Over the past few years, I’ve gotten used to a new phenomenon: several of my best students in French are called Zhang, Regoli, Wrzesien, Vaithyanathasarma, Wang, Mohammed, Yip, Pavaluca, and so on. Of course, there are also Tremblay, Otis, Lavoie, Béland, Gratton, Martin, but the evolution that I report deserves to be underlined. Some of my students, who arrived 5 or 10 years ago, from Korea, China, Brazil or Romania, master the language at an astonishing level, love literature, are interested in politics, in the same way that “natives” would do. So much so that in truth, it seems to me less and less relevant to mark the difference between one and the other.

The reality that I am describing is not anecdotal. It is experienced by my colleagues in Greater Montreal, and is gradually spreading throughout Quebec. Such a change should remind us that we have not missed everything for 40 years. The courageous political decisions have borne fruit, and it is quite logical to want to strengthen the measures adopted with the aim of promoting living together and creating “common”. I am thinking in particular of francization, which must once again become an absolute priority, of the extension of Bill 101 to the college network, of the regionalization of immigration.

But in doing so, we must at all costs avoid falling into resentment, playing “them” against “us” again, giving in to negativism by seeing only problems where there are also solutions.

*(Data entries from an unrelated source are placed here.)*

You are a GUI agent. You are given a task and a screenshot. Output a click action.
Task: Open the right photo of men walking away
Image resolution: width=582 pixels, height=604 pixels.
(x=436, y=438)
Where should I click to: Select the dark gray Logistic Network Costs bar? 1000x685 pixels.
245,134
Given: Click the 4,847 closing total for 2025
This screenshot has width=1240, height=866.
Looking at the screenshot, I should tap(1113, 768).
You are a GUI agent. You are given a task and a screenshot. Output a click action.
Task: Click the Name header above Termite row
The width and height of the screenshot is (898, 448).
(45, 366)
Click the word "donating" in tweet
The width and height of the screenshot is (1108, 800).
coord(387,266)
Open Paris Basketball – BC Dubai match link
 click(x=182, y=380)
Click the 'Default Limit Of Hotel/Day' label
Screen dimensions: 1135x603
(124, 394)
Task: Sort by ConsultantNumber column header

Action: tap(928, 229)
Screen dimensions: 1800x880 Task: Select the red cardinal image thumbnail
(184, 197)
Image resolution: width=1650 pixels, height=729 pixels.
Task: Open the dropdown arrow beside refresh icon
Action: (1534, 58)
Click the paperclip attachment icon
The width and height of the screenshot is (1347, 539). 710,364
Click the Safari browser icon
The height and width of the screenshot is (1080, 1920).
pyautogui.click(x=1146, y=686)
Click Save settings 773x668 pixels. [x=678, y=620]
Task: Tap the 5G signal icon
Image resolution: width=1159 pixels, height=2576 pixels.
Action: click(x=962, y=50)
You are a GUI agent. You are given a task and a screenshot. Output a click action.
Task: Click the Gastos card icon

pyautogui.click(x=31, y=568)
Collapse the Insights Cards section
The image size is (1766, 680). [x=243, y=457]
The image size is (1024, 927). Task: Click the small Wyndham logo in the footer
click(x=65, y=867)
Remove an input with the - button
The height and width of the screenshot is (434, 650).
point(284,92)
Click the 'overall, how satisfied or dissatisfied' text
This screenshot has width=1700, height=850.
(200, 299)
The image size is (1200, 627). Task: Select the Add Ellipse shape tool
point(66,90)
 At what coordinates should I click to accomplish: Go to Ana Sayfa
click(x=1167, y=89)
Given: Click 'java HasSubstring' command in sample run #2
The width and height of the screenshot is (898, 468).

Because in this game there is a risk of alienating those who are already there, of alienating their contribution by making them believe that their presence is disturbing and can cause harm.

I insist: the evolution I am talking about does not only concern the Montreal region, but all of Quebec, which is in the process of changing. This “new” Quebec is neither worse nor better than the old one, it is simply different. In Drummondville, where I grew up in the 1980s, I only knew one immigrant, a boy from Laos named Eddie; and when my family moved to Shawinigan in the early 1990s, there was only one immigrant around me again, who turned out to be Eddie’s cousin! Today, when I return to these cities, the change is visible. And from the Magdalen Islands to Gatineau via Sherbrooke, Quebec and Trois-Rivières, immigrants work, speak the language, participate in local life.

To the point where we have to get out of the habit of asking young people of immigrant origin where they come from and where they learned to speak French, as if that were an extraordinary phenomenon. Because most often, they come from here, they speak the language here; they are with us, are part of us.